▶ [QUOTED PASSAGE]:
#####
When people were consumers, brands lived in this exclusive universe of commerce and communication meant to sell products through emotions with one end goal: make money. Lots of it.

People are not consumers anymore. This is particularly true when people are online. We have transformed into citizen activists, journalists, lawless pirates, producers, protagonist and, more often than not, curmudgeons. People want much more from a brand than just a good offer, relieving them from the tyranny of too many choices or some fancy lines and images.

People will vote with their wallet for things they believe in rather than just buying stuff. Marketing constructs such as brand image are meaningless in a world where people expect brands to “do” rather than show, sell, spin stories nobody believes in anymore.

Successful brands will become social movements, fully committed to a cause. They will connect with people by either sharing a passion or fighting a common enemy. Brands have to come down from their Ivory Tower of branding and stand shoulder to shoulder with people sharing their passion, and helping each other to co-create and collaborate. A brand that shares my passion and is committed to a cause (We’re talking real dollars here…) will be seen as credible, committed and a real change agent.
#####
▶ [DATASET CONTENT]:

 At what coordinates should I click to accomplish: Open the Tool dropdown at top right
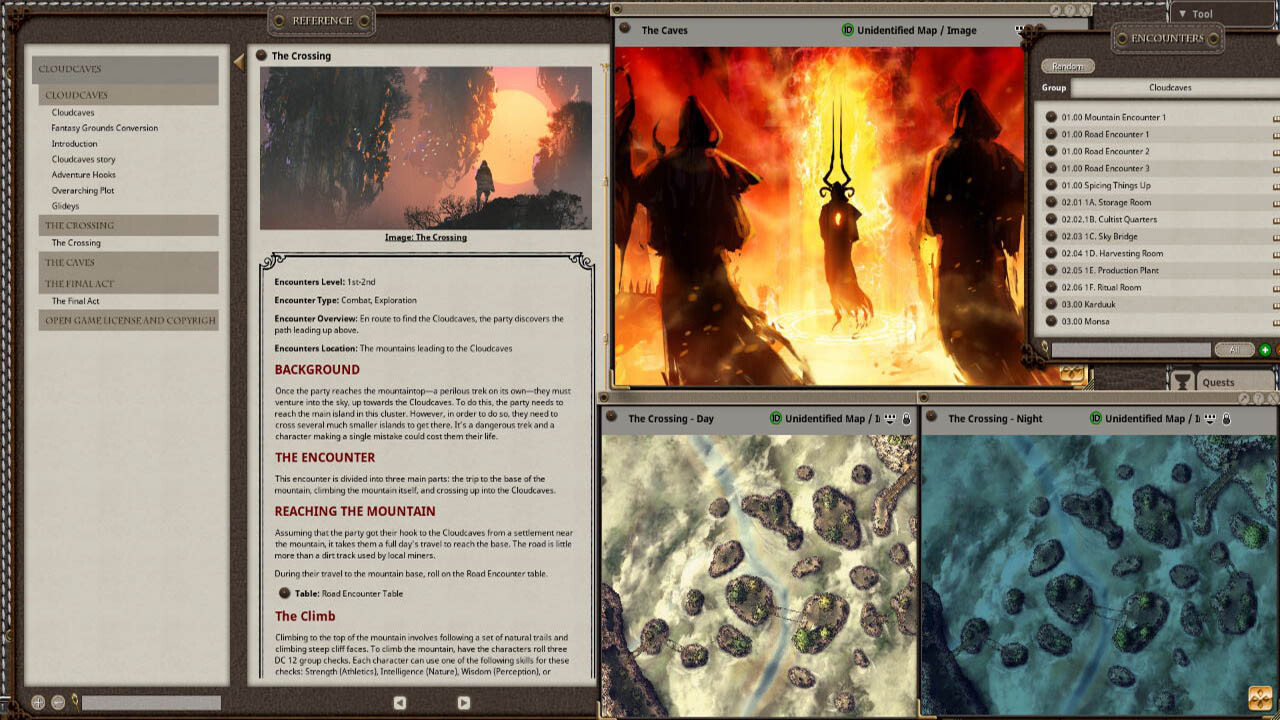(1200, 13)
#####
▶ [OBJECTIVE A]:
Answer these from the passage on brands:
(i) What was the one end goal of brands when people were consumers?
(ii) What will successful brands become?
(iii) In what two ways will they connect with people?
▶ [OBJECTIVE B]: Carry on the passage on brands from its final sentence.
The data plays no part in this.

▶ [FINAL ANSWER A]:
(i) To make money, lots of it.
(ii) Social movements, fully committed to a cause.
(iii) By sharing a passion or by fighting a common enemy.

▶ [FINAL ANSWER B]:
Ultimately, we have to redefine the nature of commerce. Profits will continue to be important. Brands that define themselves solely through Wall Street results will not survive. The pursuit of a higher good than just selling stuff will become the admission fee into people’s mind.

We used to look at government programs to better the world, improve our surroundings. The stranglehold of debt will severely reduce opportunities for government institutions to be a change agent. Brands need to step up and become a cultural change agent. They have the monetary power, they have a better organizational structure than any government institution and they understand the power of democracy better than anybody else: Their constituents vote with their wallet not because of some ideology, family history or flawed loyalty.

There’s nothing wrong with making money. But making meaning is so much more powerful.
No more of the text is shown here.